Many inmates who get bail have to check in at a police station five times a week. Gear has to sign a register at a police station twice a week. They must inform the court if they change residence.

Gear believes it will take another two to three years for his trial to be completed.

“People don’t realise the injustice of this long wait,” he said. “We're still in a retributive stage in this country – not a reformative or restorative justice mode. People would rather mind an inmate in prison rather than re-integrate him in society.”

Gear believes we’re heading towards inmates spending 15 years on remand waiting for their trials.

“And many of these men and women have no support out there. Thank God I have a family who loves me.”

He believes the Bail Act could have an impact on preventing crime.

“Those who spend long periods of time in remand get bitter and they are capable of learning about crime from men around them. You can learn a lot in prison that is not good too.
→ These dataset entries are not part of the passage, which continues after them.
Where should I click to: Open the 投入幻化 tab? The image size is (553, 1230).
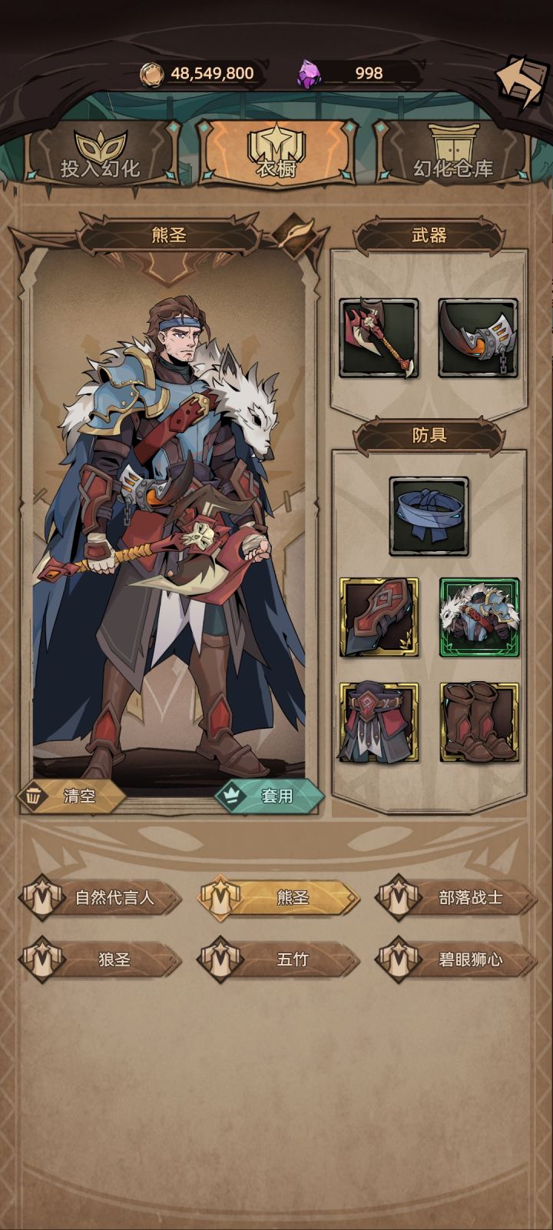click(101, 154)
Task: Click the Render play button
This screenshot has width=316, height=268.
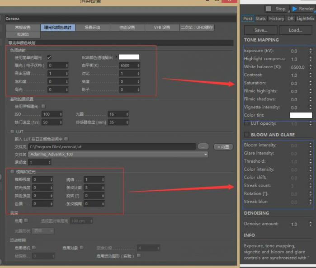Action: [303, 9]
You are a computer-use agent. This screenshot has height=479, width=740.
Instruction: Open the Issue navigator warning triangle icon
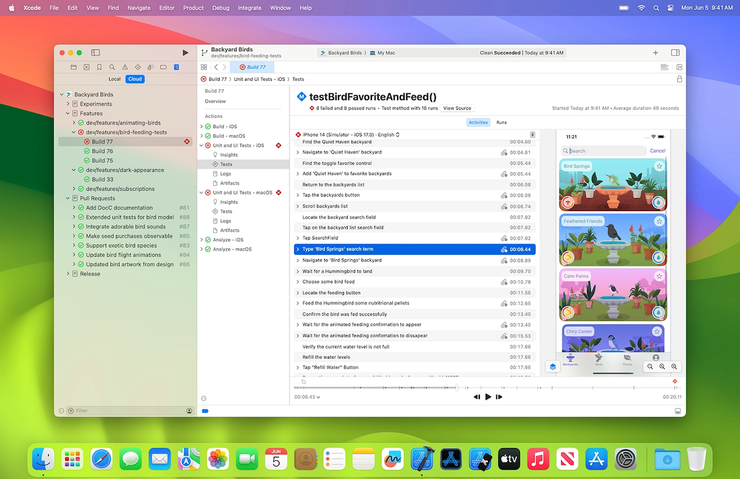[126, 67]
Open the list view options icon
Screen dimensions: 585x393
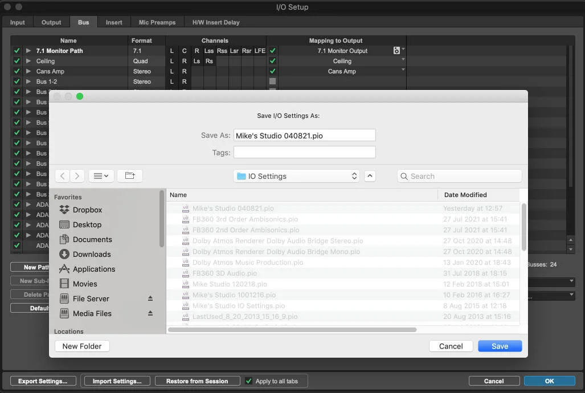(101, 176)
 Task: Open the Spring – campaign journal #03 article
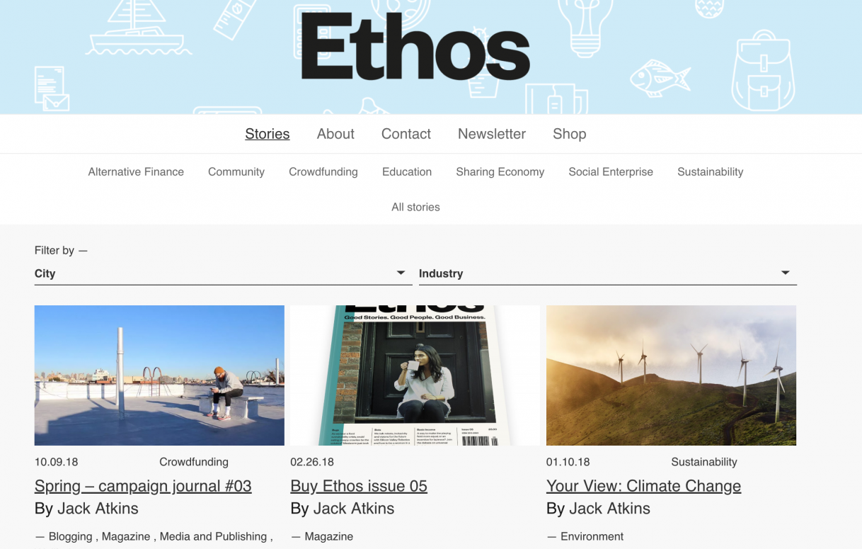(143, 486)
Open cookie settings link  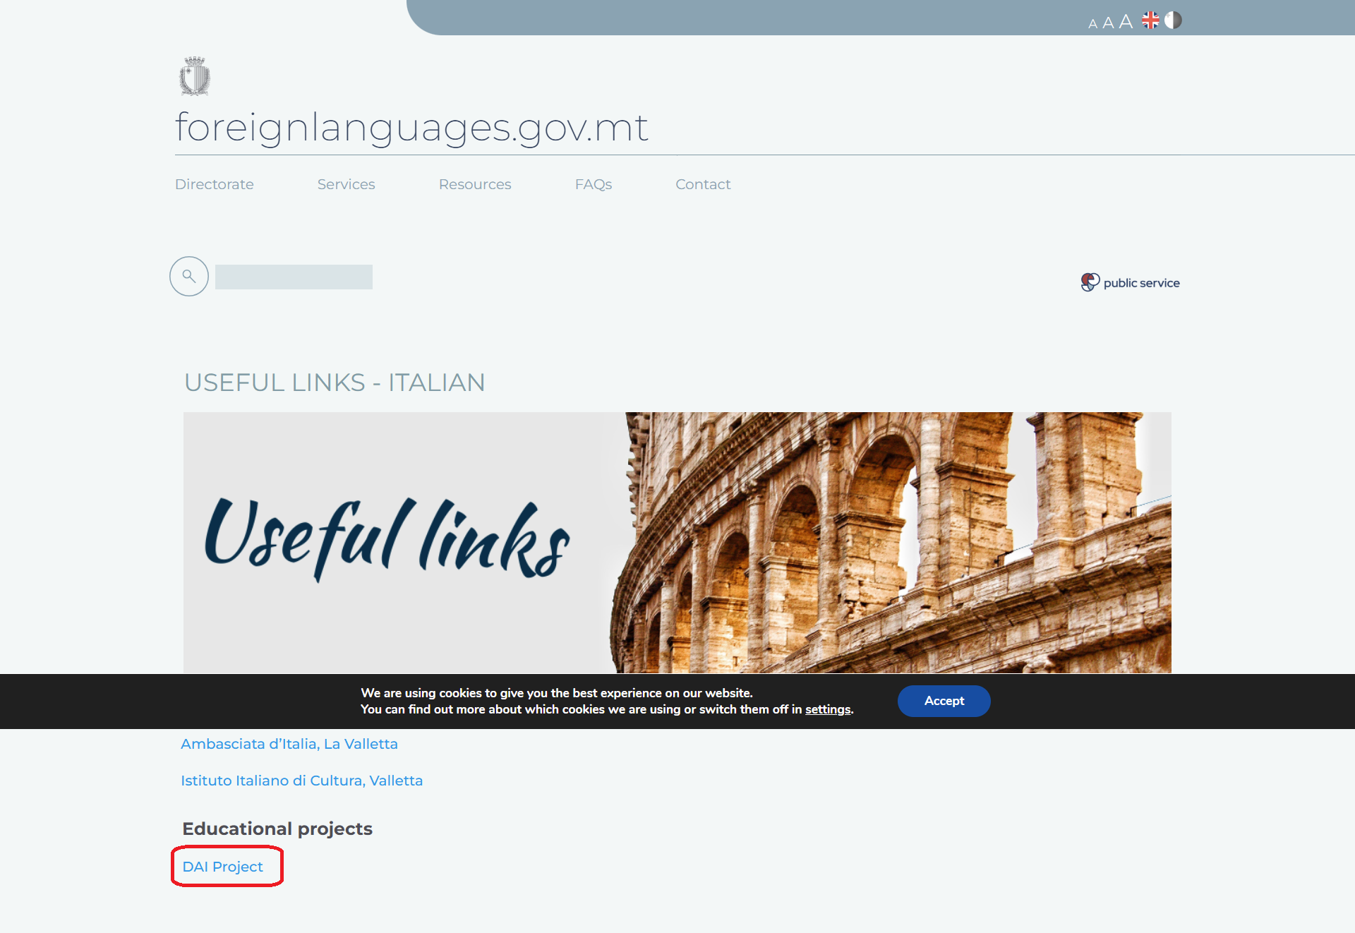[x=828, y=709]
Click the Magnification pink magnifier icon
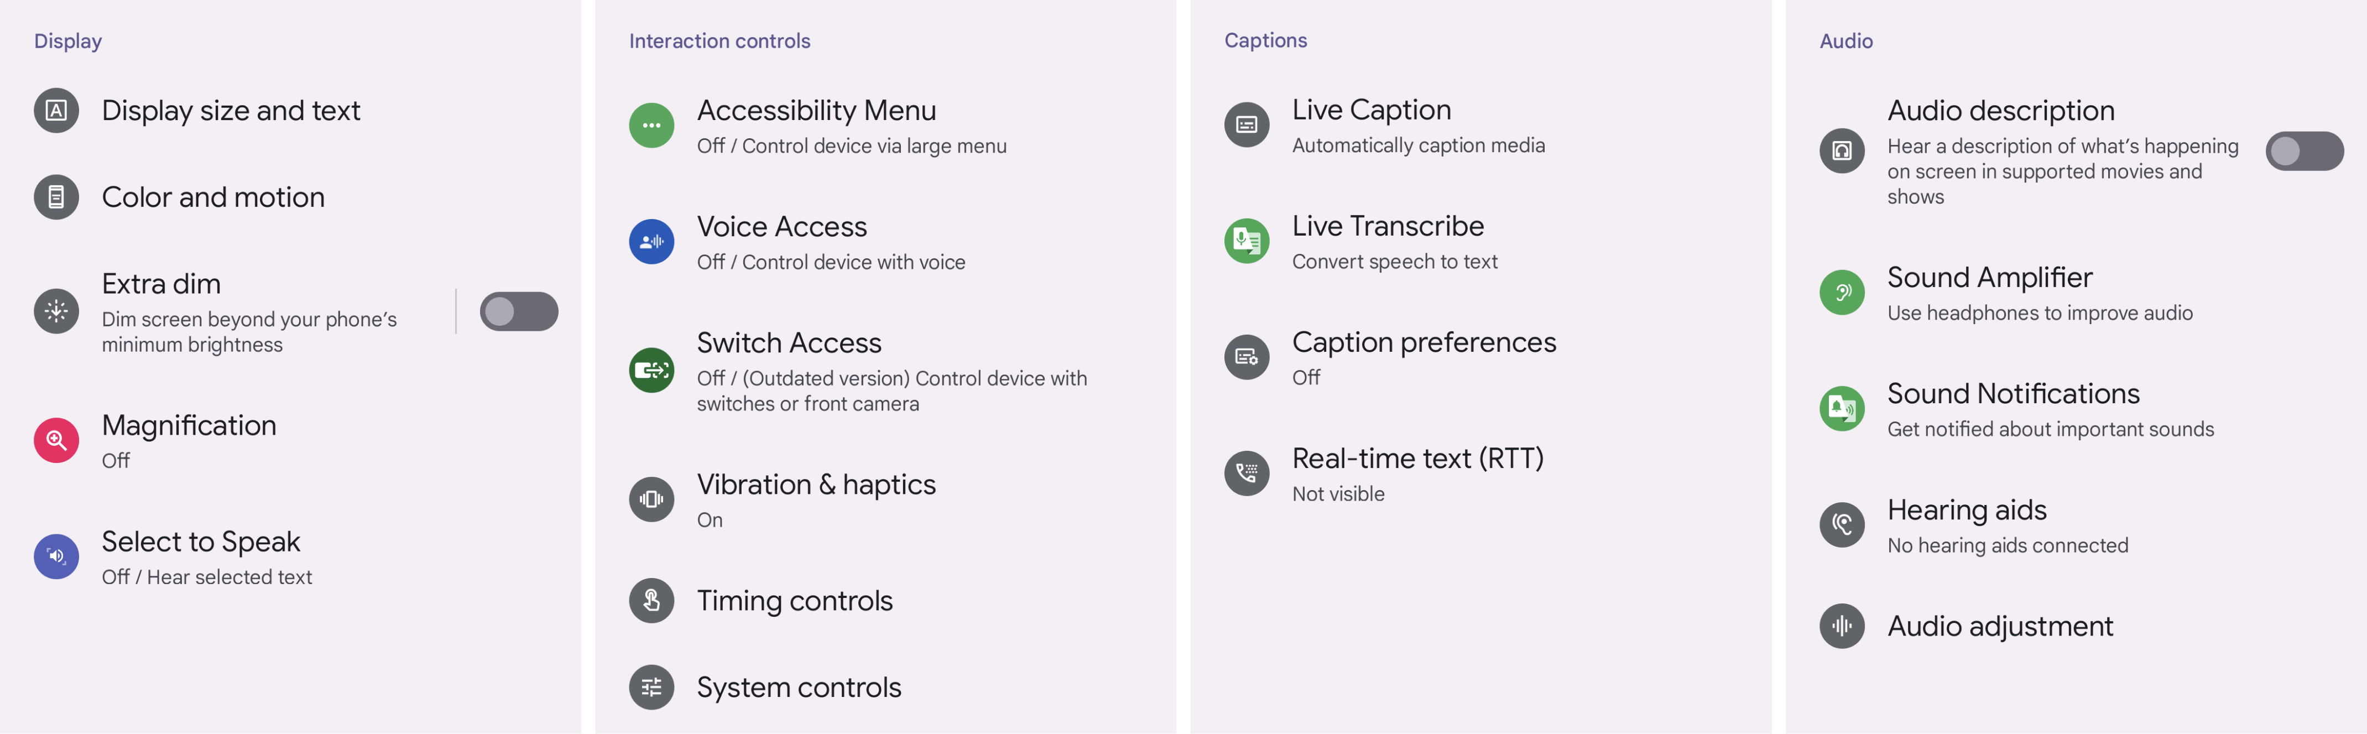Screen dimensions: 2367x734 coord(56,440)
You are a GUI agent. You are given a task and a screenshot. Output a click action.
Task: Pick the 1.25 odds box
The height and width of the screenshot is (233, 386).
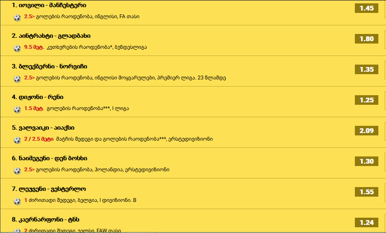366,100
“Think about it: you can’t read, which impedes your chances of getting a job. You might have pleaded guilty just to get out of prison, so for sure you’re not getting a job out there (with a conviction). If you didn’t have access to programmes to teach you a skill, you can’t survive. So you just learn more about crime in prison and do that to survive.”

Ramlogan describes the law that came out of Charles’s case as “transformational.” After the Privy Court judgment in favour of Charles, Ramlogan asked two important questions. “Given that we had no bail for murder for almost 100 years, is the country any safer? Are there fewer murders?”

“Somehow,” Gear said, “we need to feel there is justice in this country.”